Hence, it suffices to investigate $I_a$. Let me first assume that $f'(t) <0$ on $(0,1)$. (Note that if $f'(t_0)=0$ for some $t_0\in (0,1)$ then $f'(t)=0$ on $[0,t_0]$.) This means that the map $t\mapsto f$ is one-to-one. We regard $t$ as a function of $f$. Then the change in variables formula implies.

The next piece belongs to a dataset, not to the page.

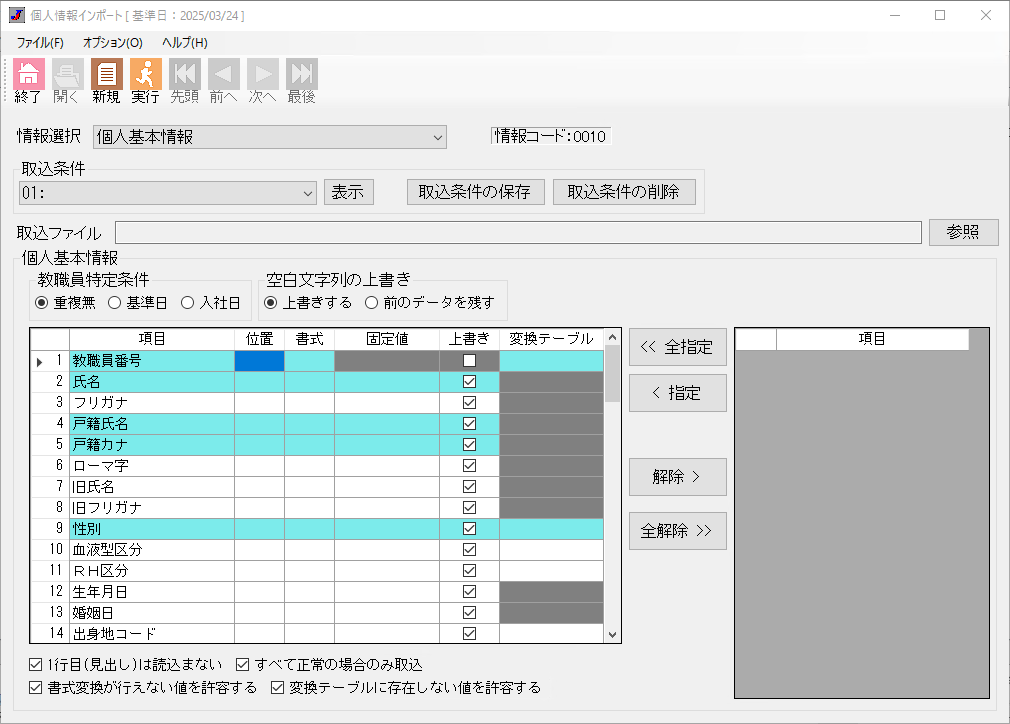Select the 基準日 radio button
Screen dimensions: 1010x724
click(x=115, y=302)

$$I_a= \int_1^{f(0)} f^a \cos(a t)\frac{dt}{df} df $$

I can make this formula friendlier to the 21st century mathematician by changing notations,

$$t \longleftrightarrow \phi,\;\;\; f \longleftrightarrow x$$

and we can rewrite the above as

$$ I_a= \int_1^{x_0} x^a\frac{d\phi}{dx} \cos( a \phi(x) ) dx = \frac{1}{a}\int_1^{x_0} x^a \frac{d}{dx}\Bigl( \sin\bigl(\; a\phi(x)\;\bigr) \Bigr)dx$$

$$=\frac{1}{a}\Bigl( x^a\sin\bigl( a\phi(x)\bigr)\;\Bigr)\Bigr|^{x_0}_1- \int_1^{x_0}x^{a-1}\sin\bigl(\; a\phi(x) \;\bigr)dx. $$

Now observe that $\phi(x_0) =0$, $\phi(1)=1$, so the first term above goes to zero as $a\to\infty$.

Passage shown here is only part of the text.